La presidente del Consiglio non ha detto al presidente della Repubblica quanto avrebbe curvato politicamente il suo video a proposito di Lo Voi e del processo di Palermo a Matteo Salvini. Non si è soffermata sulla vicinanza (inesistente) dell’avvocato Luigi Li Gotti a Romano Prodi. Possiamo immaginare l’espressione pietrificata di Mattarella, che comunque ha capito da quella visita non richiesta la tregenda che sarebbe esplosa. Visita non richiesta ma necessaria nella testa della presidente del Consiglio, per la quale c’è di mezzo la sicurezza nazionale, un attacco al potere dello Stato da parte di un altro pezzo dello Stato che vuole impedire a chi è stato eletto democraticamente di governare e fare le riforme ritenute opportune e necessarie.
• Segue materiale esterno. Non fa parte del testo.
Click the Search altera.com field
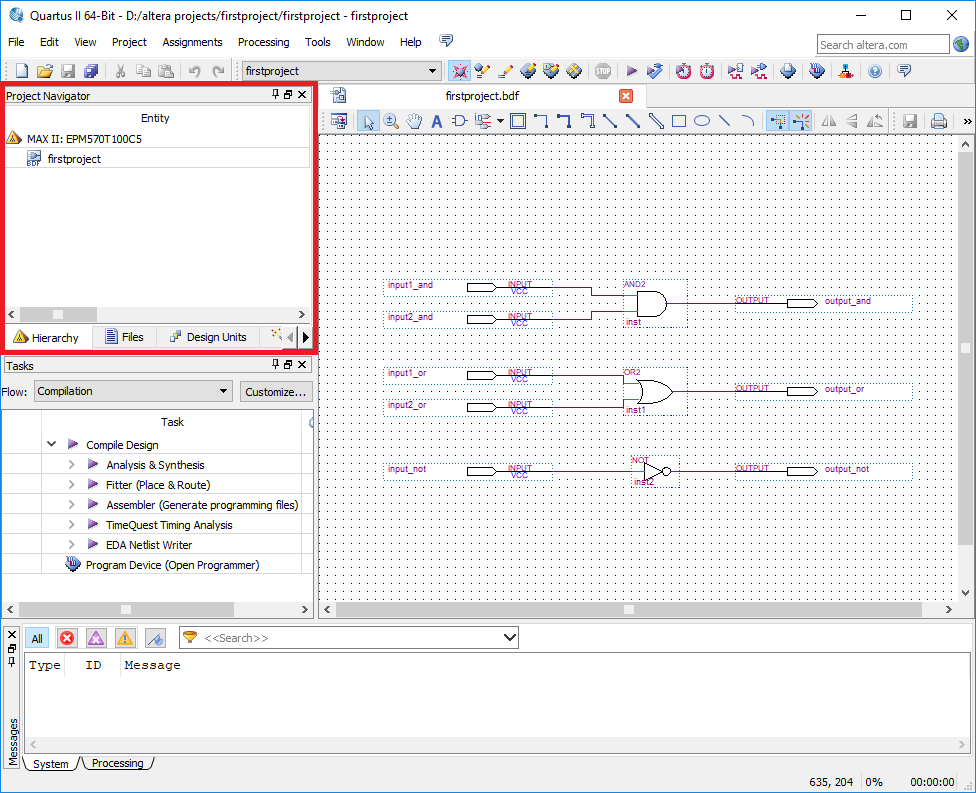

I quirinalisti scrivono che al Colle le bocche sono cucite: un’espressione che si usa quando lo scontro è tutto politico e il presidente della Repubblica rimane a guardare, senza intervenire. Ma è proprio questo, anzi anche questo, che «manda ai matti» Meloni. È un’espressione che ha usato lei stessa in riferimento al suo lavoro volto a dare dignità e un futuro alla Nazione, ma che viene sporcato dall’inchiesta e dalla notizia rimbalzata fino al Financial Times. La manda ai matti che Mattarella non veda questo attacco eversivo al potere esecutivo. E che invece il capo dello Stato consideri lo scontro tutto politico, e assista sgomento e impotente al furore della presidente del Consiglio, che vede nemici in ogni angolo dell’orbe terracqueo.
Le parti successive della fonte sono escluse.